此処だけ世界が違うかの様に賑わいを見せている。
リーとレンが店に入れば、売り子をしていた店主2人はその姿に瞳を輝かせ、ゆっくりと店や店内を見る暇もなく2人を奥へと連れて行く。
「何で今日は2人なんだ?」
「デートしてるんだよな?レン。」
「えぇ。」
「「なんだって!?」」
驚く2人にリーはがっちりとレンの肩を抱いてはニヤリと笑い「熱烈な梟をもらったわ。」と言うレンに、リーは思わず笑ってしまっている。
「リー、お前って奴は…!」
「レンを狙ってるだなんて思いもしなかったぜ?」
「嘘吐け。」
リーが笑いながら思わずツッコミをいれ「2人で会いに行って飯でも奢らせようって話をしてたんだよ。」とリーが事情説明をするとホッと息を吐いた様だった。

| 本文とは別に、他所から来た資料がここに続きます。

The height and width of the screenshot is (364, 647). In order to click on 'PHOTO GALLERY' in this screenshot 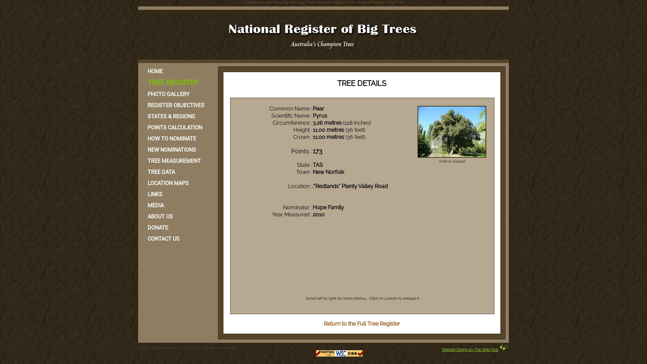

2人はリーと熱く抱擁を交わした後、「逢いたかった。」と抱きしめるジョージの口をレンは摘んだ。
「いでででっ」
それを可笑しそうに笑うフレッドとリー。
「あーやって皆の前で告白する方法しか、残してくレンを狼の牙から守る術が俺達ナイトにはなかったのさ。」
と、フレッド。
「狼なら家に1人いたけど?」
「その狼じゃ無いって。相変わらずだな、レン。」
こういう狼さ、とジョージはレンを相変わらず抱きしめながら、耳を甘噛みしレンの顔を真っ赤にさせれば可笑しそうに笑う。
「そんな変態、ジョージしかいないわ!」
赤い顔のまま離れてリーを盾にし言えば「意識はされてるみたいだぜ?」とフレッドとリーがニヤニヤと言い、レンは思わずフレッドの腕を叩いた。

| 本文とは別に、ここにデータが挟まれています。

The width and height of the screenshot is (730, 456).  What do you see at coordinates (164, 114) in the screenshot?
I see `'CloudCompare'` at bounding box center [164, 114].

「あまり揶揄うなら私も噛み付いてやるんだから。私”犬”だもの。」
「いいね。愛しの姫君からの歯型なら何処でも喜んで。」
ニヤリと笑うジョージの指を少し強めに噛んでやれば、ジョージは大袈裟に「いでででっ!」と騒ぎ2人は予想外の行動に腹を抱えて笑った。